* _Tarea asignada 1_
Traduce al inglés esta oración del texto de lectura: «Mientras hacen deporte tenemos la oportunidad de ver los caracteres más violentos e impulsivos.»
* _Tarea asignada 2_
Responde brevemente estas preguntas según el texto de lectura.
(a) ¿A qué hora saca el sicólogo la lista de nombres?
(b) ¿Cuántos jóvenes se ve obligado a elegir el sicólogo para jugar?
(c) ¿Contra quién jugaron el partidito de hace unos días?
* _Tarea asignada 3_
Vuelve a escribir sin cambios el fragmento del texto de lectura que comienza con las palabras que contienen "Cuando llegan las" y termina con "señala el sicólogo.".

* _Texto de lectura_
Cuando llegan las cinco de la tarde y el sicólogo del centro, Iero Boubacar, se saca del bolsillo una hoja de papel con la lista de nombres de los merecedores de jugar, en el ala de los presuntos miembros de Boko Haram no se oye ni una mosca. Están todos atentos, con la esperanza de que Iero pronuncie su nombre.

 

“A todos los jóvenes les gusta el fútbol. Siempre hay voluntarios y como no pueden salir todos juntos me veo obligado a elegir a 22, porque en el fútbol se juega 11 contra 11. Hace unos días organizamos un partidito contra el equipo de un barrio de Niamey para el cual elegí a nuestros mejores jugadores”, señala el sicólogo.

 

“Jugamos bien, pero nos ganaron. Da igual la derrota, lo que nos importa es que estos chicos se den cuenta de que la gente de fuera de la prisión también los tiene en cuenta”, afirma.

 

Y continúa: “Mientras hacen deporte tenemos la oportunidad de ver los caracteres más violentos e impulsivos. Gracias a estas salidas he podido conocer bien los casos de todos. Prefiero no llevar a jugar a los chicos más agresivos”.

 

“Hablo con ellos y les explico que tienen que cambiar de actitud. No tengo pruebas que demuestren que han formado parte de Boko Haram; están todos a la espera de juicio y sólo Alá sabe cuándo van a ser procesados. Sinceramente, creo que sólo una pequeña parte de ellos, queriendo o no, ha tenido contacto con los terroristas”, refiere.

* _Material extraído_
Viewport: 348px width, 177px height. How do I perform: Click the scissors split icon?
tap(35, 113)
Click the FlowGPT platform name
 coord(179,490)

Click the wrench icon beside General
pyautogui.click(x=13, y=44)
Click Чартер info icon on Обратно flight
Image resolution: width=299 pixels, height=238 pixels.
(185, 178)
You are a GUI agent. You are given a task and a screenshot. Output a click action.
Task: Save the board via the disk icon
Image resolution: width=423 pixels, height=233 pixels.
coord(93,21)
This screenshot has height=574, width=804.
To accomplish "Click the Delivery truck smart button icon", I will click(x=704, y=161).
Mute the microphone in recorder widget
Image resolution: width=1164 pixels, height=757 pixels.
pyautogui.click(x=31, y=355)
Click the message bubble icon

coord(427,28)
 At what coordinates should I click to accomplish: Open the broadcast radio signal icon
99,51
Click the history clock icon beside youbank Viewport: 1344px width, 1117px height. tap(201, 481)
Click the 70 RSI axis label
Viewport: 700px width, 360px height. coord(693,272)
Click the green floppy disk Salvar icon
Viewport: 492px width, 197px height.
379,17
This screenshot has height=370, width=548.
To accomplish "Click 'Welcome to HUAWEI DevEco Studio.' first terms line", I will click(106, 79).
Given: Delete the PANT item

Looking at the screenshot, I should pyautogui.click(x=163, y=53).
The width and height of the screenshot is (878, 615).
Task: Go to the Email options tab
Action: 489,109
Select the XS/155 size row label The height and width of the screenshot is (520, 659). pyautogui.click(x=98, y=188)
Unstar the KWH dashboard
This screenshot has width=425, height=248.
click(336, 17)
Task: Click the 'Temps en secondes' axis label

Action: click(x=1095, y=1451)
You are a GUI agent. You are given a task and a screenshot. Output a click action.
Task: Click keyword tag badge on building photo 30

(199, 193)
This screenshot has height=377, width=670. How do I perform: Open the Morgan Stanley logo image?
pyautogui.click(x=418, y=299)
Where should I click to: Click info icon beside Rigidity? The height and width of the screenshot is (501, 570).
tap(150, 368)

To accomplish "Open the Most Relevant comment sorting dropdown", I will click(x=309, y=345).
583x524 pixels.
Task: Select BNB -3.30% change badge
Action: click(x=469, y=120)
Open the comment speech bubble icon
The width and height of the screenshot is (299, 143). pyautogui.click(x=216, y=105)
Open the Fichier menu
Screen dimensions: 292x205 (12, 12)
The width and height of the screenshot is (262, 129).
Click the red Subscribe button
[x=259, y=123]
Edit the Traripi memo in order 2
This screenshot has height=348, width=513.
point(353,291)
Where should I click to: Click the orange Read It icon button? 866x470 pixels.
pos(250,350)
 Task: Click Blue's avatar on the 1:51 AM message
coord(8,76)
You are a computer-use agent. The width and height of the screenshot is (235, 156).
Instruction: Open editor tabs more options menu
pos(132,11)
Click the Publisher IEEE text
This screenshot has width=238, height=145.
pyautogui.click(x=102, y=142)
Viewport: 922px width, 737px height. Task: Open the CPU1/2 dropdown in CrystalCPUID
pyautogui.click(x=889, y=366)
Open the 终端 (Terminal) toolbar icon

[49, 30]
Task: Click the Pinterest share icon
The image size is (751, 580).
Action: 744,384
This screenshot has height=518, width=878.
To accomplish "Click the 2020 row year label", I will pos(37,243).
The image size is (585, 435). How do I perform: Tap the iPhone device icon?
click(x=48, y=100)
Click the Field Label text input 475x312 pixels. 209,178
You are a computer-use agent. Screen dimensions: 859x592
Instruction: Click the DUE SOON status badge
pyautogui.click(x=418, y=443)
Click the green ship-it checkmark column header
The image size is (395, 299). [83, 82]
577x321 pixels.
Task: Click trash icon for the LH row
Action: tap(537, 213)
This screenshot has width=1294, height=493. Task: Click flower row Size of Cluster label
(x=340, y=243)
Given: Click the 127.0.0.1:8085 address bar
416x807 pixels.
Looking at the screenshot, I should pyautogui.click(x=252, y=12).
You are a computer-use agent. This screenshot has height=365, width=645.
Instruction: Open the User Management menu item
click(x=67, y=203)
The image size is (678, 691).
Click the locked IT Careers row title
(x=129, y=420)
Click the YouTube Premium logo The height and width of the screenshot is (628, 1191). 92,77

* _Respuesta escrita 1_
While they play sports, we have the chance to see the most violent and impulsive personalities.

* _Respuesta escrita 2_
(a) A las cinco de la tarde.
(b) A 22.
(c) Contra el equipo de un barrio de Niamey.

* _Respuesta escrita 3_
Cuando llegan las cinco de la tarde y el sicólogo del centro, Iero Boubacar, se saca del bolsillo una hoja de papel con la lista de nombres de los merecedores de jugar, en el ala de los presuntos miembros de Boko Haram no se oye ni una mosca. Están todos atentos, con la esperanza de que Iero pronuncie su nombre.

 

“A todos los jóvenes les gusta el fútbol. Siempre hay voluntarios y como no pueden salir todos juntos me veo obligado a elegir a 22, porque en el fútbol se juega 11 contra 11. Hace unos días organizamos un partidito contra el equipo de un barrio de Niamey para el cual elegí a nuestros mejores jugadores”, señala el sicólogo.